Dissemination  - Broader Ompacts

The RPP partners published journal papers and book chapters covering various aspects of the project. Researchers, Coordinators, and SPS leadership have attended, presented, and offered posters and workshops at national conferences and regional meetings. RPP leaders attended the CISE BPC PI meetings. The MA Department of Elementary and Secondary Education DESE) reviewed and recommended the CSforAll curriculum and posted a link on its website.

Findings  - Intellectual Merit

RPP projects were based on real problems of practice in the District, which contributed to making the RPP successful and sustainable. The RPP Teacher Coordinators turned out to be key to the project’s progress and success. They worked as a team supporting teachers in all of the PD and curriculum revisions. 

Researchers worked directly and in partnership with Teacher Coordinators, the design, early adopter, and Lead teachers to focus on collaboration. Effective protocols increased equitable participation, surfaced, addressed, and resolved disagreements, focused team conversations, increased teacher CS/CT knowledge and skills; and enabled RPP team members to effectively facilitate meetings and PLCs. The RPP observed a significant growth in teacher and coordinator confidence and leadership skills.

School-based PLCs are essential to the successful diffusion of the CSforAll curriculum and the RPP adapted the Team Collaboration Assessment Rubric (TCAR) to assess and reflect on the quality and outcomes of the CSforAll PLCs in place in the elementary schools. Over 50% of CS-focused PLCs reported that CS standards are frequently discussed. 75% of respondents attributed their improved ability to address both issues of equity and delivery of a high-quality CS curriculum to their PLC participation. 

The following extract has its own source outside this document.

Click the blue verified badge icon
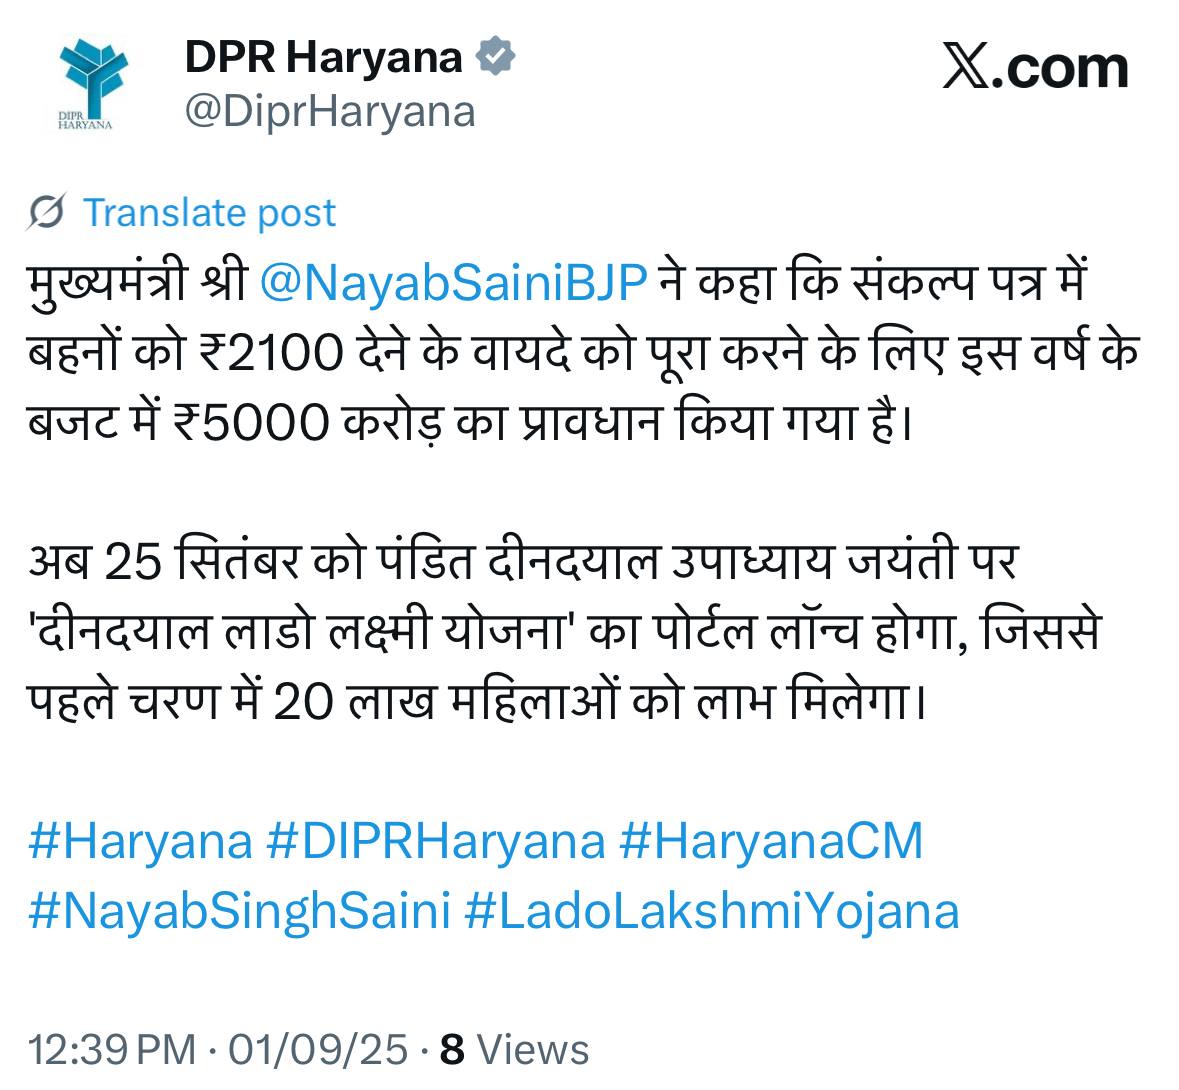 pos(496,57)
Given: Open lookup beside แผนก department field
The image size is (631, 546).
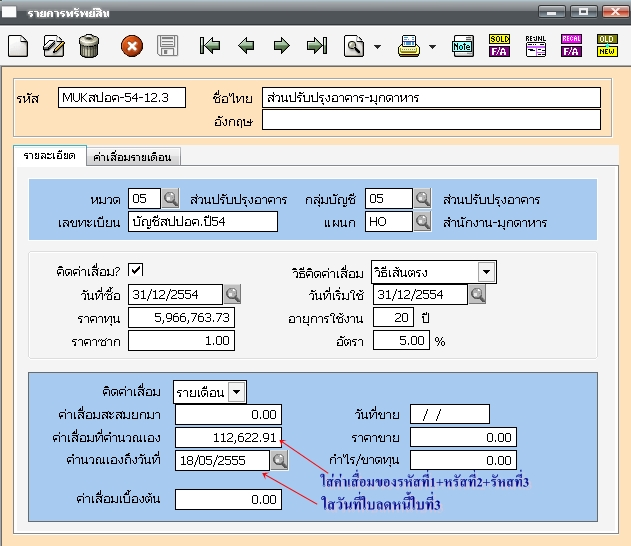Looking at the screenshot, I should [x=423, y=221].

The RPP used several approaches to measure student engagement and learning including the continuing reflection and feedback from teachers during meetings, classroom observations, teacher/student interviews, and student artifact interviews. An analysis of average daily attendance and performance on the state standardized assessment showed improvements in schools implementing the CSforAll curriculum relative to those that had not. 

The RPP held focus group interviews with school administrators, principals, and teachers, reviewed the curriculum, reviewed PD content, and analyzed data from the PLC survey to determine how administrators, principals, and teachers define equity and what equity in practice looks like in the classrooms. The RPP developed a more comprehensive understanding of equity in the classroom and incorporated Muhammad’s HILL (History, Identities, Literacy, and Liberation) model into PD and curriculum redesign.

An in-depth study suggests that for the curriculum to be sustained we need clear and concise lesson design and documentation, alignment with existing ELA, math, science, etc. standards, adaptations to address diverse learners, including SPED or EL students, robust teacher training and support, active PLCs, and collaborative learning approaches.